Due giorni quelli dedicati ai Lupi, percorsi da moto specialistiche, con una percorrenza di 150 km per il primo giorno e 110 per la giornata conclusiva di domenica.

Per i Bisonti, percorsi dedicati a moto dual e maxi enduro.Un tracciato di circa 160 km tenutosi nella sola giornata di domenica.

Noi eravamo tra i Bisonti, e il 13 di settembre con partenza da Monterenzio, abbiamo varcato il pallone della partenza in sella alla nostra Honda Dominator 650.

La mattina domenica ho riflettuto più di qualche minuto su quale moto utilizzare. Maxi-enduro Yamaha Superténéré 1200 o dual Honda. Alla fine ho preferito una moto più leggera e facile al peso della maxi. In realtà la scelta è stata decisamente azzeccata, perché i ragazzi del Moto Club Castel San Pietro Terme hanno sviluppato un bellissimo tracciato, in alcuni punti era abbastanza pepato.

Nulla di straordinario, non si parla della Parigi Dakar, ma un paio di salite andavano affrontate con destrezza e un po’ di “mestiere”, e in qualche discesa non mancava qualche bel gradone, che con una moto pesante non sono il massimo della libidine.

Da sottolineare, comunque, che nei punti più difficili c’era la possibilità di tagli soft, ma comunque non sono mancati un paio di passaggi risultati abbastanza impegnativi.

Il percorso è stato veramente molto bello.

Il primo tratto, ci ha portato fino al Parco Eolico di Casoni di Romagna.

Bellissima la strada sterrata che transita proprio vicino le numerose pale eoliche, fermarsi per una foto è d’obbligo, ma anche ascoltare il rumore generato dalla rotazione delle gigantesche pale.

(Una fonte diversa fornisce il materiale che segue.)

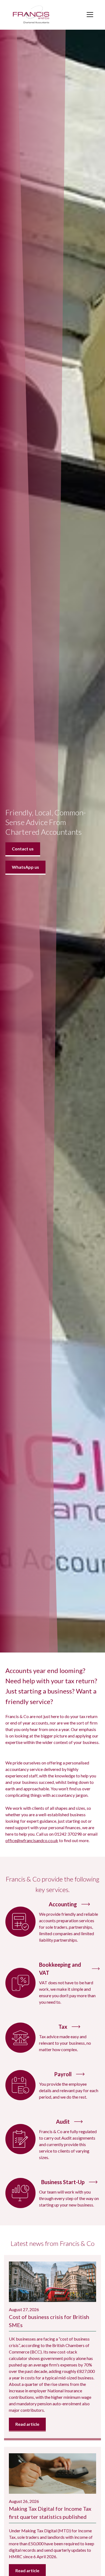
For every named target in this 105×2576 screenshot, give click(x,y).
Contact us (23, 848)
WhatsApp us (25, 867)
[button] (88, 14)
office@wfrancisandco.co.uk (31, 1840)
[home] (31, 14)
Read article (27, 2424)
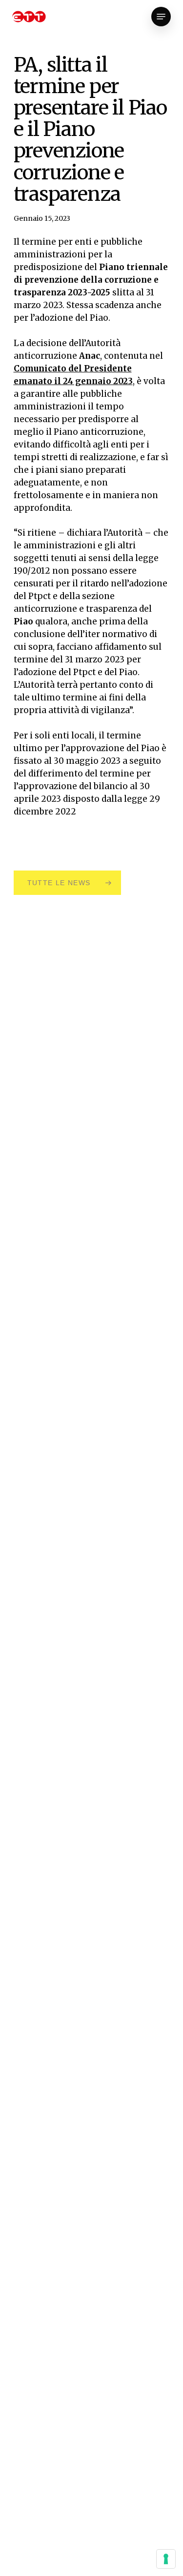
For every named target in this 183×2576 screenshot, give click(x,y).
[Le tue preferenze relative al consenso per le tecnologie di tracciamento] (166, 2559)
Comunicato (41, 368)
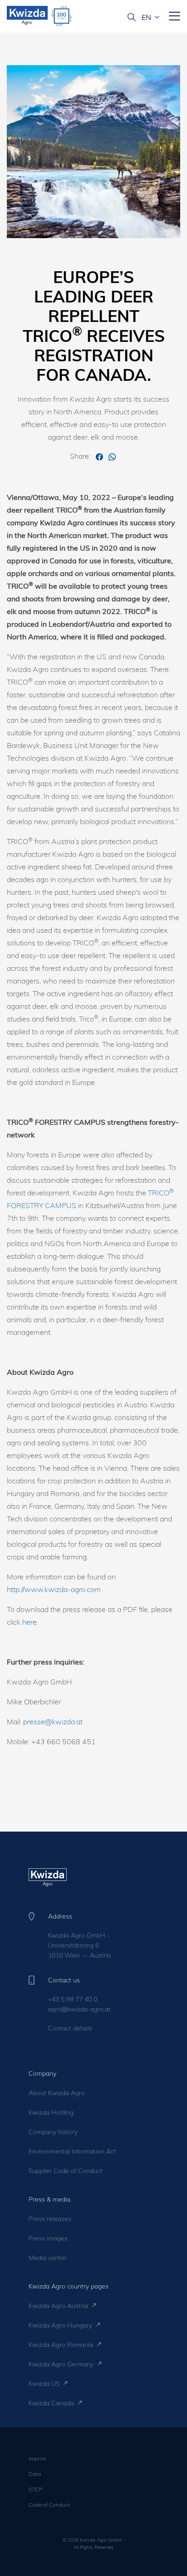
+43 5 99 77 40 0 (72, 1999)
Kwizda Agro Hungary (61, 2325)
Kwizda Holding (51, 2112)
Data (35, 2473)
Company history (53, 2132)
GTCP (36, 2489)
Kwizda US (45, 2383)
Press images (48, 2238)
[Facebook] (100, 456)
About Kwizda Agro (57, 2093)
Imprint (37, 2458)
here (29, 1621)
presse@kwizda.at (53, 1721)
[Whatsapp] (112, 456)
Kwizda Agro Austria (59, 2306)
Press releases (50, 2219)
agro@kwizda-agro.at (79, 2009)
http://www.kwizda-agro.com (54, 1589)
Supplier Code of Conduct (66, 2171)
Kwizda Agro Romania (62, 2345)
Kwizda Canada (52, 2403)
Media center (48, 2258)
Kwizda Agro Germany (62, 2364)
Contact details (70, 2028)
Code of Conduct (49, 2504)
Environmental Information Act (72, 2151)
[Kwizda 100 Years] (61, 16)
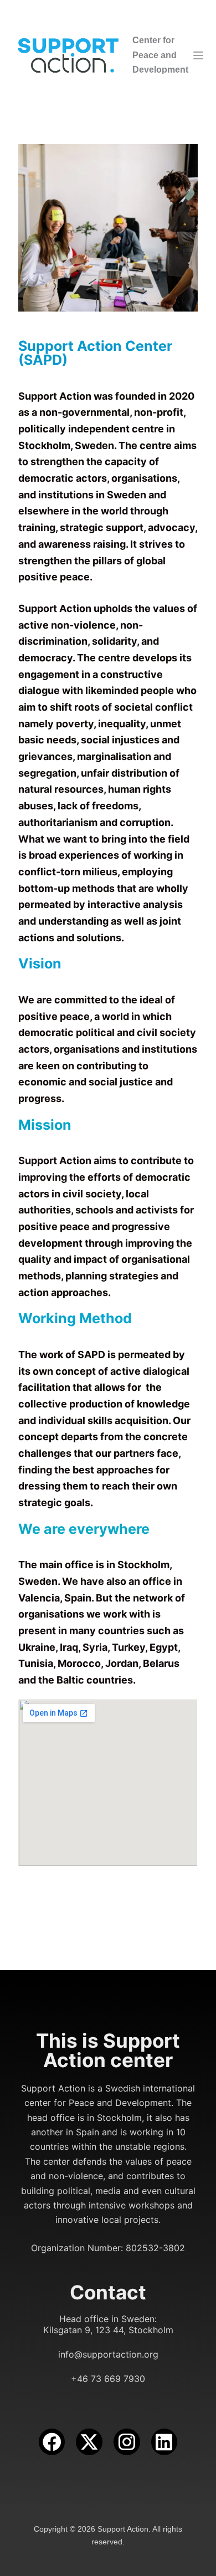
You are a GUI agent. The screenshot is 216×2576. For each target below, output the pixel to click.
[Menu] (198, 55)
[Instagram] (127, 2442)
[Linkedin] (164, 2442)
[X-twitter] (89, 2442)
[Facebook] (52, 2442)
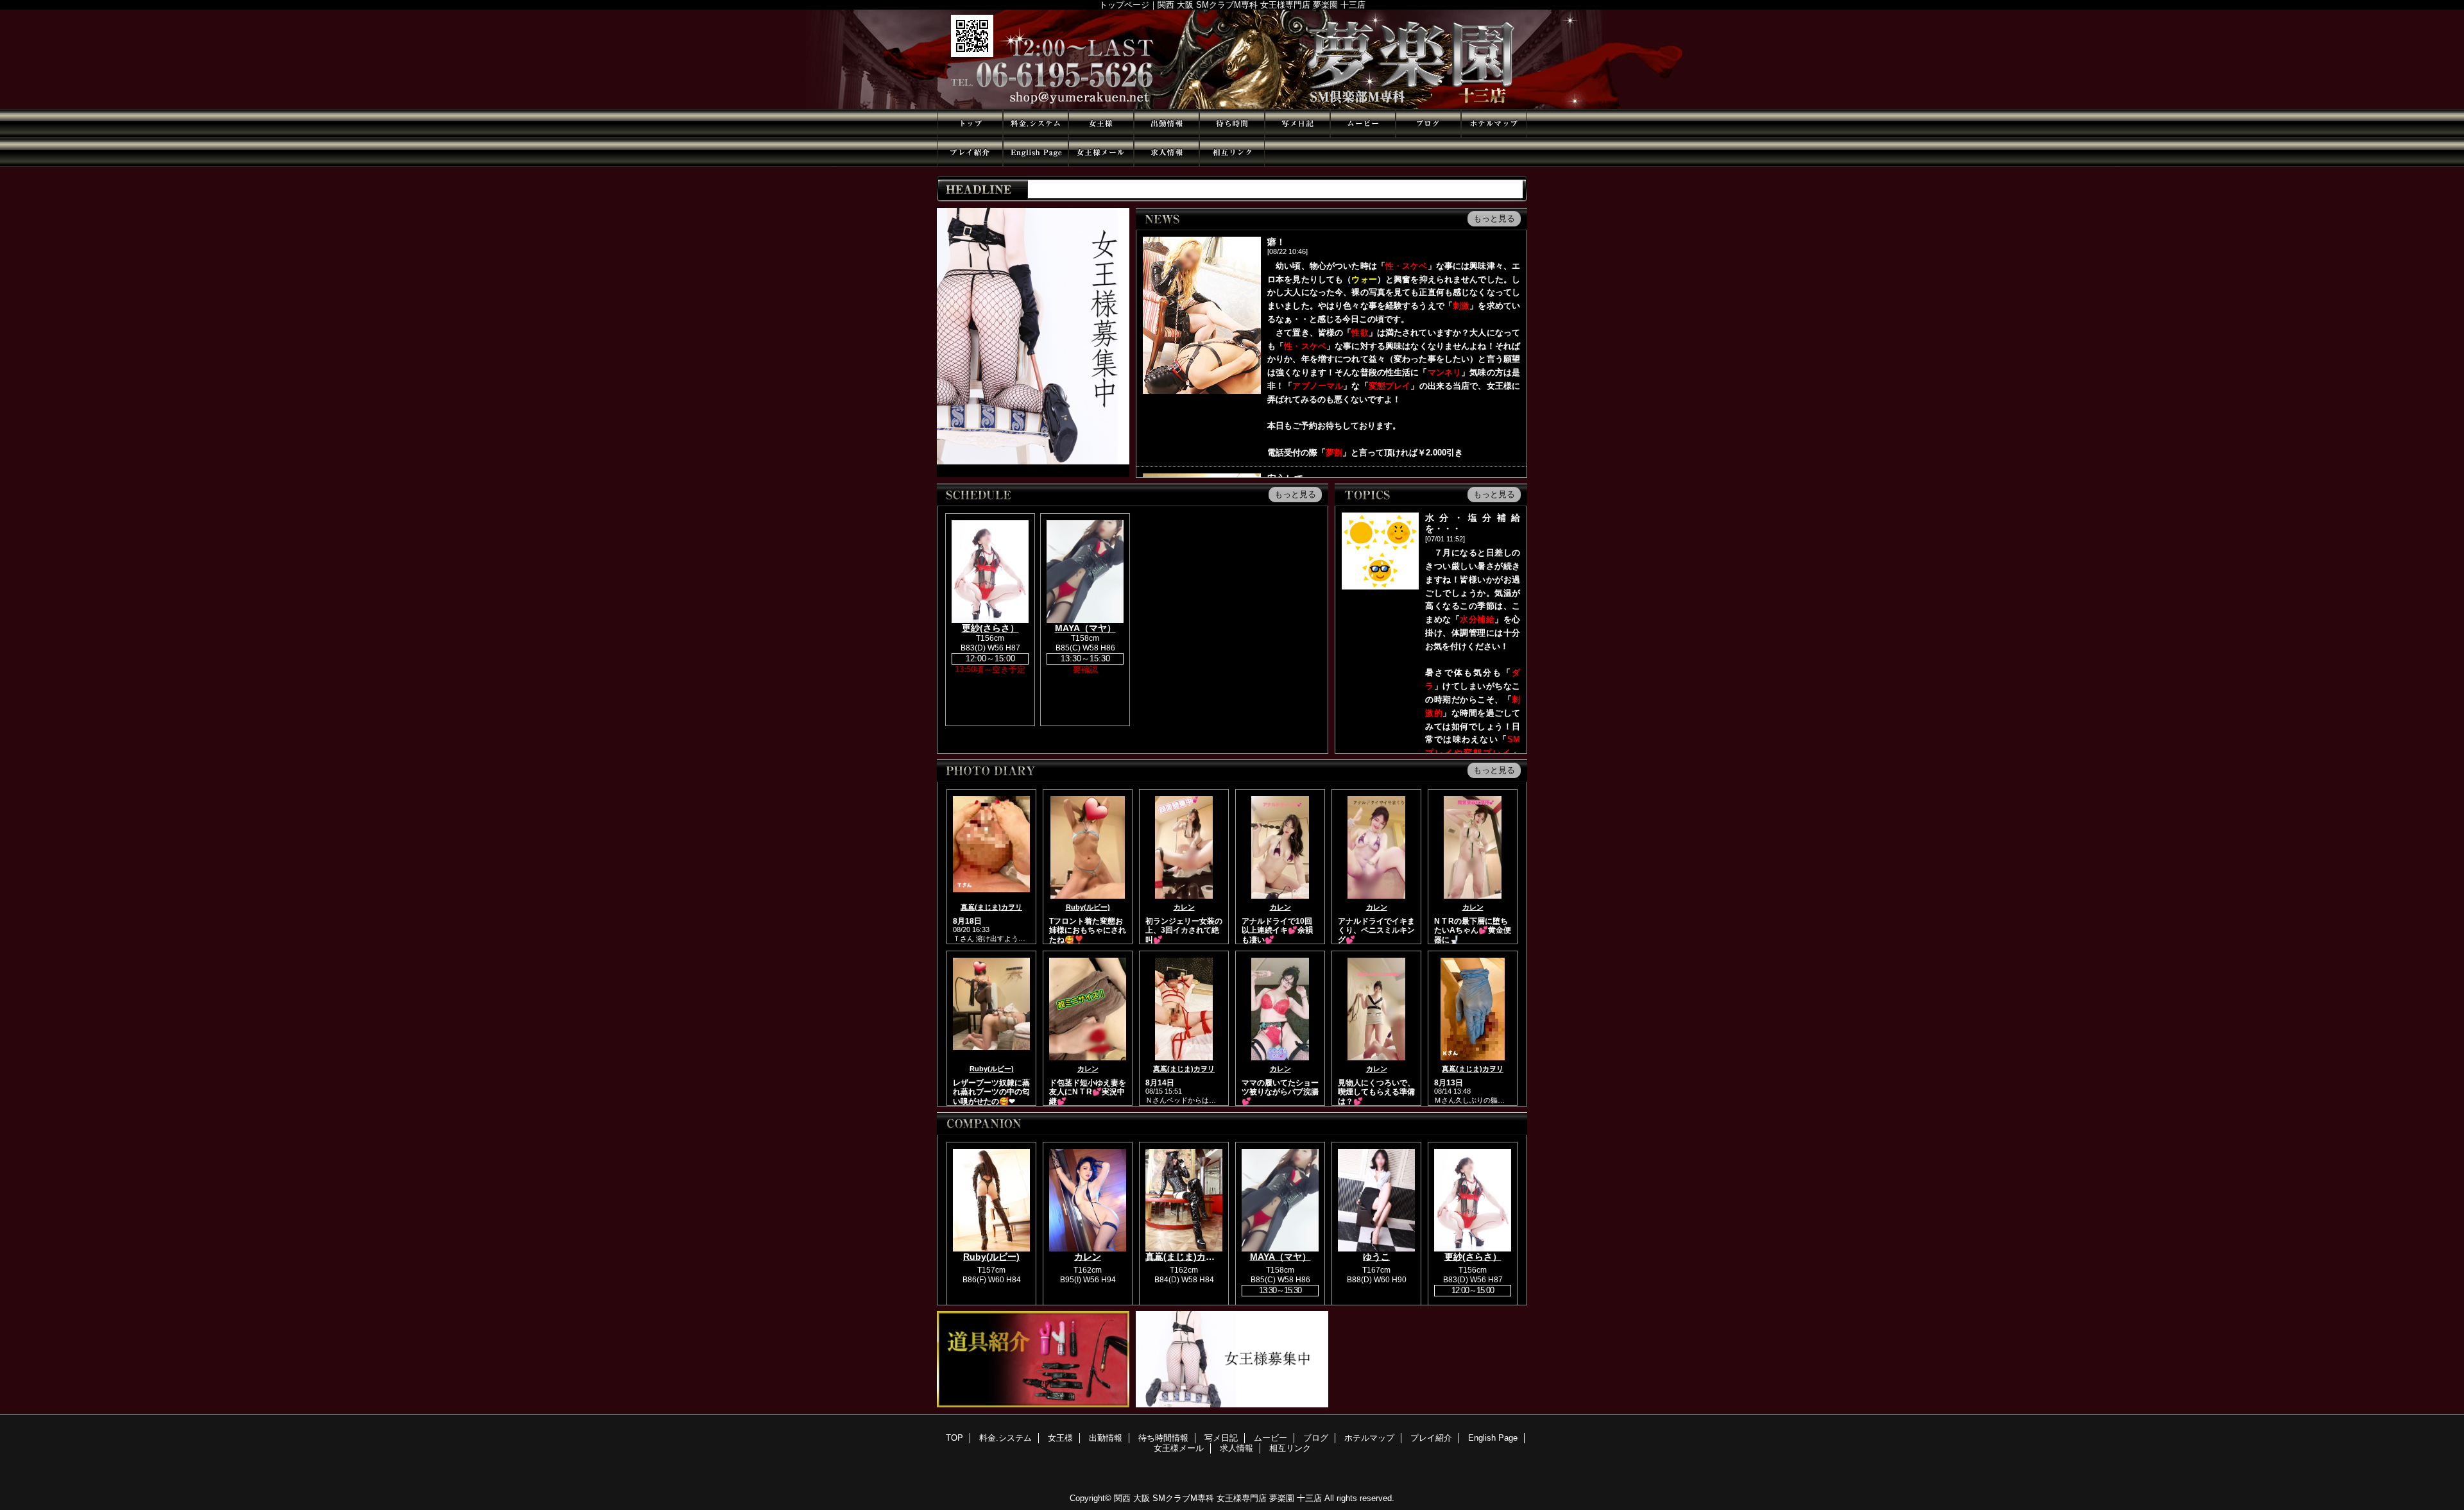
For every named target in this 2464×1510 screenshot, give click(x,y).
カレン (1184, 907)
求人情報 (1166, 152)
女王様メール (1101, 152)
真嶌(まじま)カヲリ (991, 907)
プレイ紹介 (970, 152)
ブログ (1428, 123)
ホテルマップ (1494, 123)
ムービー (1363, 123)
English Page (1035, 152)
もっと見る (1494, 218)
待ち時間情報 (1232, 123)
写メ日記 (1297, 123)
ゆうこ (1376, 1256)
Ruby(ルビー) (1088, 907)
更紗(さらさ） (990, 628)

Dopo qualche foto, insieme ai nostri compagni di avventura ci rimettiamo in viaggio, praticamente siamo al confine tra Emilia e Toscana, e poco lontano dal nostro percorso c’è il Passo della Raticosa, amato soprattutto dai biker in sella alle moto sportive.

Ma noi siamo al Calanchi Trophy per sporcarci e sudare, ed in effetti otteniamo entrambe le cose in una bella salita, impegnativa con un bel grado di inclinazione che tra le altre cose non manca anche di due belle curve strette particolarmente insidiose.

In effetti l’amico Giuliano in sella ad un’altra Dominator si “pianta” più volte, e si sa siamo enduristi, non lasceremmo mai nessuno in difficoltà. Aiutiamo e ci smazzoliamo qualche bella spinta e alla fine portiamo in cima, in modo separato sia Giuliano che la sua Honda.

Si prosegue, in fondo a noi piacciono anche questo tipo di percorsi, non solo strade bianche ma qualcosa anche di più piccante, che ci metta nella condizione di impegnarci anche nella guida.

Dopo un bellissimo tratto in discesa, impegnativo ma in questo caso con la possibilità di prendere una più facile deviazione, mettiamo le nostre ruote su un bellissimo tratto di asfalto, costeggiando il Fiume Santerno.

Qualche decina di chilometri di asfalto, nulla di più, per poi riimmergersi nel divertente e guidato tratto nel Parco Naturale di Roccamalatina.

Saliamo in un singolo track per infilarci nel sottobosco, seguiamo il tracciato con il nostro GPS, senza saremmo persi, ma incredibilmente usciamo vicino alla particolare Chiesa di Valmaggiore, con il tetto in vetro.

Qualche chilometro ancora e arriviamo alla pausa ristoro, dove ci attende un panino con una buonissima porchetta. Ci riposiamo un’oretta e dopo il caffè ci rimettiamo in sella alle nostre moto; ovviamente siamo tra gli ultimi e abbiamo il piacere e privilegio di essere scortati dalle scope dello staff. Come dire: “vi date una mossa”?

Ci arrampichiamo sul bellissimo Ponte degli Alidosi a schiena d’asino – Castel del Rio, e dopo qualche minuto ci infiliamo in uno dei tratti più lunghi e più belli di fuoristrada che si sviluppa sul costone della montagna, decisamente suggestivo con ampia veduto sul panorama e anche abbastanza facile.

Siamo sulla strada del ritorno, ma non prima di aver attraversato un impegnativo tratto con sassoni che costeggia le rive di un ruscello, per poi salire nuovamente sulle montagne e affrontare l’ultima parte panoramica del percorso, da cui possiamo osservare in una posizione privilegiata il Santuario del Monte delle Formiche.

Ed eccoci all’arrivo, dove ci attendono, in perfetto stile romagnolo, birra e piadina: perfetto.

Un bellissimo percorso, un’ottima organizzazione e oltre all’entusiasmo degli organizzatori.

Ci siamo divertiti tanto, sia nella guida ma anche per aver scoperto dei bellissimi posti da ritornarci. Ho già segnato in agenda casa farò nel 2021 a metà settembre.